While the final outcome of Tuesday's Wisconsin Supreme Court race likely won't be known until after a recount, one result is already in: Wisconsin Gov. Scott Walker (R) and his allies suffered a political loss.
Before the drawn-out controversy over Walker's collective bargaining reforms, Wisconsin Supreme Court Justice David Prosser seemed poised to cruise to reelection.
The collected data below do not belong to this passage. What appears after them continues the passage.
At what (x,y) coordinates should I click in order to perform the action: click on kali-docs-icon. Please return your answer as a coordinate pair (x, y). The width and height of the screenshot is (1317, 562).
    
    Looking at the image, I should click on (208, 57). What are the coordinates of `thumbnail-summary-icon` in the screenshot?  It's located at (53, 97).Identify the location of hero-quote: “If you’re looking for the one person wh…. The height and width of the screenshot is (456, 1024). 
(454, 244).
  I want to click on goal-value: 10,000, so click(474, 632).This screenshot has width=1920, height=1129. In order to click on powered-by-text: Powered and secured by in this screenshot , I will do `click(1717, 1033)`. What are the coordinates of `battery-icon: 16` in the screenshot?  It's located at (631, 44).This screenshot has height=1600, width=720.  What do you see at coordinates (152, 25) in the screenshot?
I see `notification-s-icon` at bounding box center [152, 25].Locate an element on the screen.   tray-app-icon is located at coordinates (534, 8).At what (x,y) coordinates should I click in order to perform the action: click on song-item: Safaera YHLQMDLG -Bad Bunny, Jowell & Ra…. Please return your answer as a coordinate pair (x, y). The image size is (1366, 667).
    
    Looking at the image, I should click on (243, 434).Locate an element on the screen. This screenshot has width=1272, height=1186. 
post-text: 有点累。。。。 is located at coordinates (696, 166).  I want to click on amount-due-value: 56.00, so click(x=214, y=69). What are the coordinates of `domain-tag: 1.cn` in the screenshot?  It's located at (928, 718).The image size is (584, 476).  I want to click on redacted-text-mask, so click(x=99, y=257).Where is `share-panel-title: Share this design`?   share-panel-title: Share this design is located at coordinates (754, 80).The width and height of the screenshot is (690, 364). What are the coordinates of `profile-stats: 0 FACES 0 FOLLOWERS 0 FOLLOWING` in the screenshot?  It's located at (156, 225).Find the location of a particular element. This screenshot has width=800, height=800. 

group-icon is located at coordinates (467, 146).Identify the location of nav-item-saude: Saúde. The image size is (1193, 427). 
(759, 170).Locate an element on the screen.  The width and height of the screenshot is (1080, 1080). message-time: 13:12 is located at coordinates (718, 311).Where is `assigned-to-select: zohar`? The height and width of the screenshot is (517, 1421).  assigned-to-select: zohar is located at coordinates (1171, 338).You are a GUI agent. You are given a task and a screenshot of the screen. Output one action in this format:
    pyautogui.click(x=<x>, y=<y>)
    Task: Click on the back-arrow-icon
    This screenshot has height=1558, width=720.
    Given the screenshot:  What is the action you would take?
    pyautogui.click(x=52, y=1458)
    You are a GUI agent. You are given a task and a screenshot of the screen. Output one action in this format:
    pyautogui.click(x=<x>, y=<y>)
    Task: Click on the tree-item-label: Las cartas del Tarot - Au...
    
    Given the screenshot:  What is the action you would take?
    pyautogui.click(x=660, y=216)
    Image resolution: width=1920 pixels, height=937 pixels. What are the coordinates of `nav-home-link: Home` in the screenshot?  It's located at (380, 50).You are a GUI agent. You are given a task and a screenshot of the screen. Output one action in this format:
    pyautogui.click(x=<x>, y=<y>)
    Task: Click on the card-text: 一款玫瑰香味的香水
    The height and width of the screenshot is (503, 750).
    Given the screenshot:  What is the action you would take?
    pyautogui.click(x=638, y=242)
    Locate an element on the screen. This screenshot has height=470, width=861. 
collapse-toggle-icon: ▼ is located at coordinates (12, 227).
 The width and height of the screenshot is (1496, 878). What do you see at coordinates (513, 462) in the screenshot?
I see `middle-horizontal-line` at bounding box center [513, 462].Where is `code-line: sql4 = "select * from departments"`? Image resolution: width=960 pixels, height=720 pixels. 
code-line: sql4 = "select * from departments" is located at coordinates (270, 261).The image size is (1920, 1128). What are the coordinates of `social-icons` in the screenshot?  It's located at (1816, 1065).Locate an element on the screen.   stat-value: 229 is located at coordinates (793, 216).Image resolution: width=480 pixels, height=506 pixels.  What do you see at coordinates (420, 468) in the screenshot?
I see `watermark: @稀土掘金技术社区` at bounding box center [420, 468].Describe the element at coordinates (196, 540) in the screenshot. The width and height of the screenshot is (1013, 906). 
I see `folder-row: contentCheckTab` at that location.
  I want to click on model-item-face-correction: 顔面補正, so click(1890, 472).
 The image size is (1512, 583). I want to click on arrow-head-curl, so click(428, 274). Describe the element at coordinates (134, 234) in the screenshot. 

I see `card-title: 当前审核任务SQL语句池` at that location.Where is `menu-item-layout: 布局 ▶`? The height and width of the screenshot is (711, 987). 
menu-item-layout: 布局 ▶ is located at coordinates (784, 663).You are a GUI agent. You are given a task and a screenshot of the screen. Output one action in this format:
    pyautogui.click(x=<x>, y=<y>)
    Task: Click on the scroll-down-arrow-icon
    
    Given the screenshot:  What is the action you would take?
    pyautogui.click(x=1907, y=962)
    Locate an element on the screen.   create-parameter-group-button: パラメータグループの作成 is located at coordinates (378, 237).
Prosser won 55 percent of the vote in the February 15 primary, while Assistant Attorney General JoAnne Kloppenburg finished with just 25 percent.
Less than two months later, Prosser finds himself trailing Kloppenburg by a few hundred votes, albeit with a few thousand absentee ballots left to count.
Walker's effort to pare back collective bargaining rights aroused voter discontent over recent months in a state that saw Republicans capture statewide electoral victories in both the gubernatorial and U.S. Senate races last November.
Emboldened by the demonstrations and public outcry against Walker, labor unions and liberal interest groups poured money into the Kloppenburg's campaign and mobilized the state's left-leaning voters. Wisconsinites headed to the polls Tuesday at a previously unheard of clip for an off-year April election: an overall voter turnout rate of around 33 percent.
If Kloppenburg's narrow margin holds up through the potential recount, it will be just the fifth time a Wisconsin Supreme Court justice has been unseated since the court's establishment in 1852.
Prosser could still survive a recount and preserve the high court's previous balance. But any electoral momentum Wisconsin Republicans held after last fall's results seems to have evaporated.